REAL TIME PROCEDURAL WIND SOUNDSCAPE
The effect of procedural wind soundscape on navigation in virtual 3D space
Bachelor Degree Project in MEB: Media Arts, Aesthetics and Narration
30 ECTS
Spring term 2014
Jóhannes Gunnar Þorsteinsson
Examiner: Anders Sjölin / Lars Bröndum
Abstract
Sound design with the help of procedurally generated sound in video games has seen a rise in the last few years given how that method gives us greated freedom in how sound reacts in realtime to the games, and the players. This research looks into if there is any difference in how procedural sound, in this case procedurally generated wind, affects the navigation of players in a three dimensional world, as opposed to static sample based sound design.
Keywords: procedural sound navigation
Table of Contents
1 Introduction...1
2 Background...2
2.1 Procedural Audio...2
2.2 Sample Based Audio...2
2.3 Pure Data...3
2.4 Open Sound Control...4
2.5 Game Examples...4
2.6 Wind... 4
3 Problem...6
3.1 Method...6
3.1.1 Template Level... 7
3.1.2 Level A, Sample based wind...7
3.1.3 Level B, Procedural Wind Soundscape...8
3.1.4 Gathering Data... 8
3.1.5 Processing data... 9
4 Implementation...10
4.1 Progression...10
4.1.1 The Sound Engine... 10
4.1.2 First Level Design, The Natural...11
4.1.3 Second Level Design, The Urban...12
4.1.4 Third Level Design, Natural but orderly...13
4.2 Pilot Study...14
4.2.1 Results from pilot study...15
5 Evaluation...18
5.1 The Study...18
5.2 Analysis...19
5.3 Conclusions...23
6 Concluding Remarks...24
6.1 Summary...24
6.2 Discussion...24
6.3 Future Work...24
References...26
1 Introduction
This research explores the possible practical applications of procedurally generated sound for wind soundscapes, along with its effect on in-game navigation for the end user as opposed to sample based sound design.

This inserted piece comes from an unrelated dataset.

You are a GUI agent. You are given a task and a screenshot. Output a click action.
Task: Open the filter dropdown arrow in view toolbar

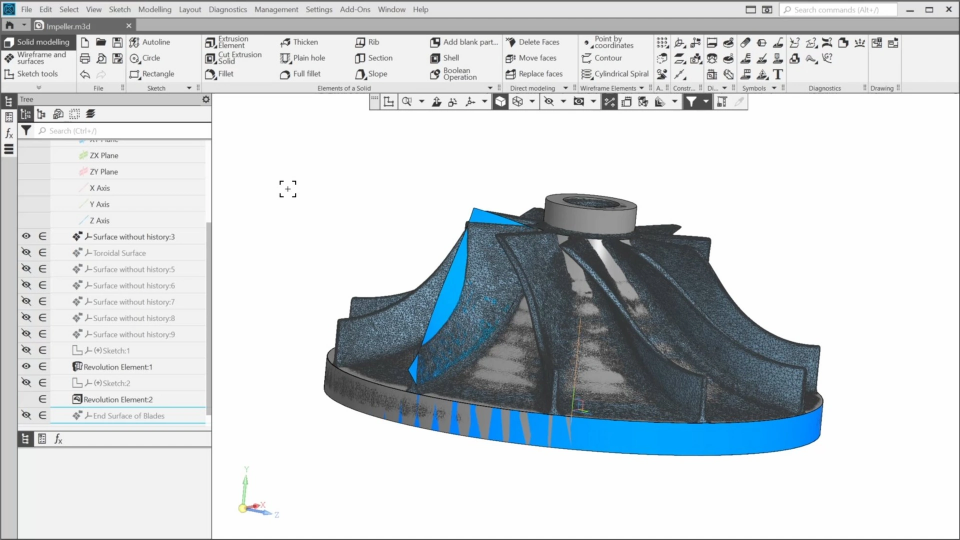coord(706,102)
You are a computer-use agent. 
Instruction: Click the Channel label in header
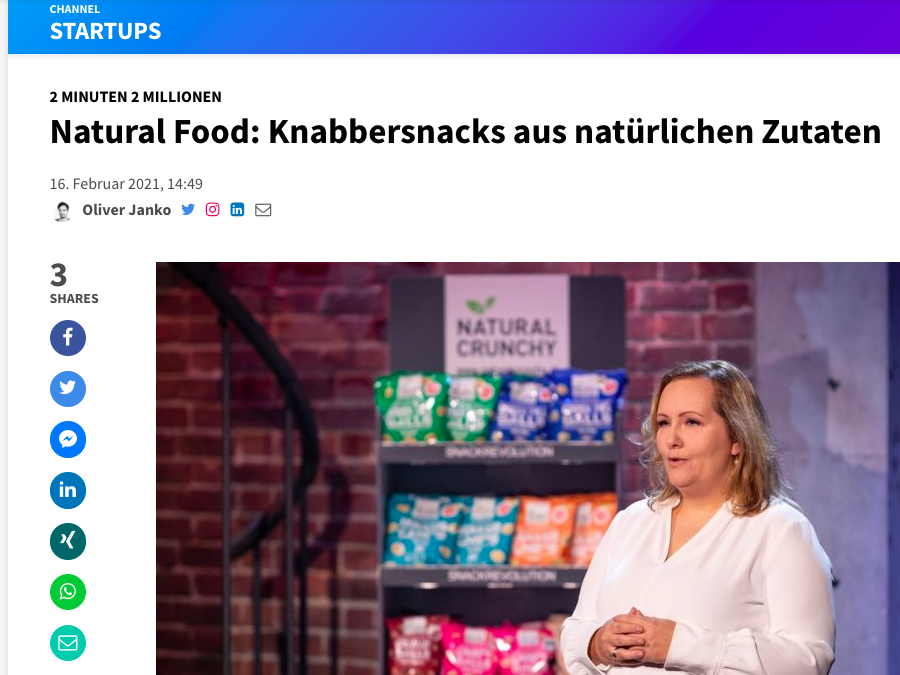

What we normally hear when we play video games or watch movies is sample based sounds which means the playback of never changing pre- recorded (and pre-designed) sound effects. This is something game design inherited from cinema as it works quite nicely there as sounds do not need to be played in real time nor do they need to vary at all as there is no interactivity. Because of the nature of cinema, movies remain virtually the same each time you watch them. Interactive art like games on the other hand do not. Sample based sounds in games have been working out quite well in the past, but we are starting to hit a wall concerning the processing and size cost of those samples when the games start to grow. Sample based sound banks do not scale very gracefully as they have a fixed cost as each sample is always going to take the same amount of memory and processing power. This works well with products using small sound banks but when the number of sound effects start growing into the hundreds, thousands, or even more, things start getting hard to manage. Procedural sound on the other hand has a variable cost for each sample and therefor scales a lot more gracefully upwards.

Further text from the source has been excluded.